Dataset entries

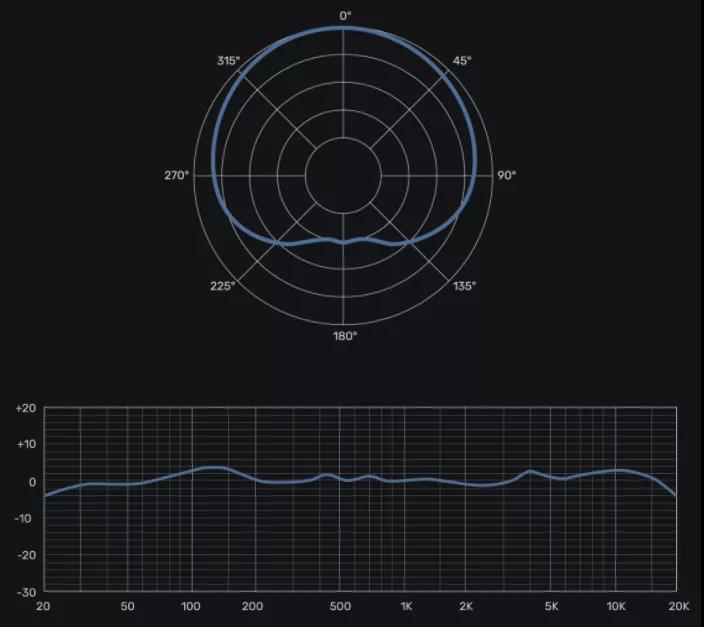Select the 100 Hz frequency axis label

tap(191, 606)
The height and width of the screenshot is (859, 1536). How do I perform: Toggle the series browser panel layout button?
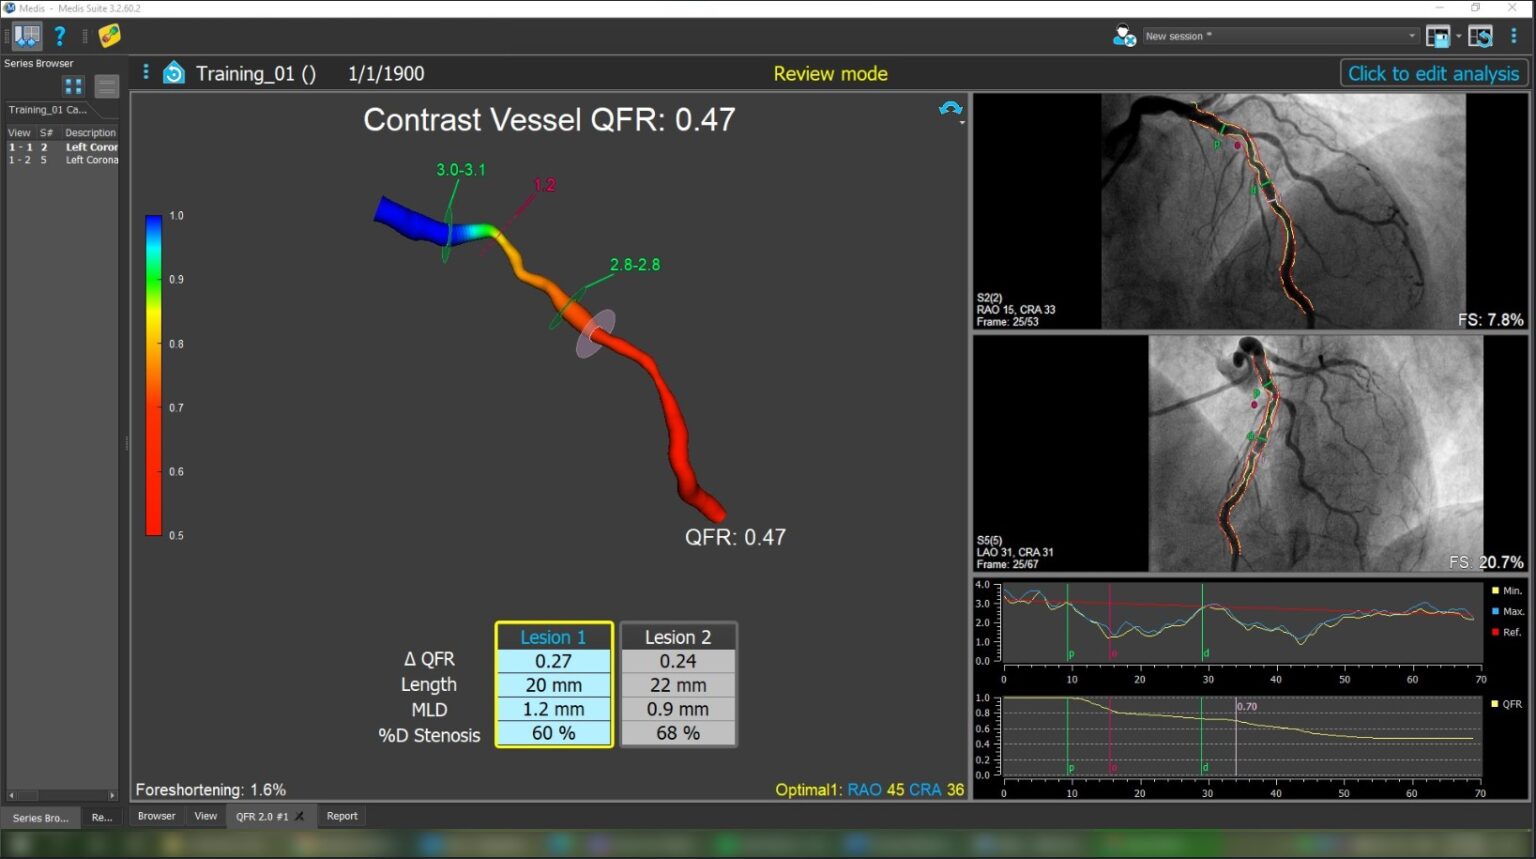tap(27, 36)
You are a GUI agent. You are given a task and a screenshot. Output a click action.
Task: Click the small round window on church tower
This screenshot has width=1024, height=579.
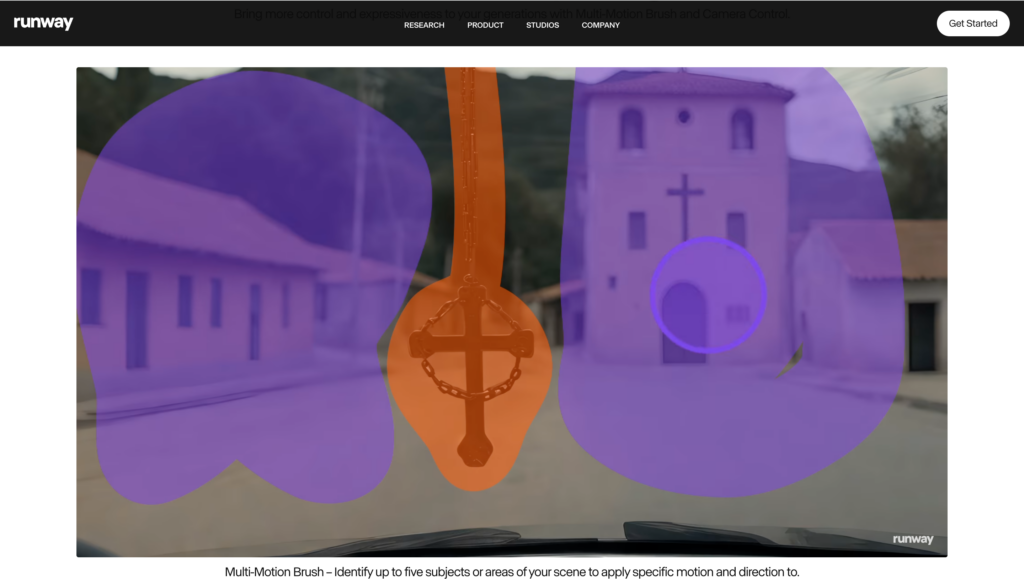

Work instructions
Skip every picture. Repeat word for word the lines from the line holding "You are a GUI" through the end of the entries above.

Final answer
You are a GUI agent. You are given a task and a screenshot. Output a click action.
Task: Click the small round window on church tower
This screenshot has width=1024, height=579.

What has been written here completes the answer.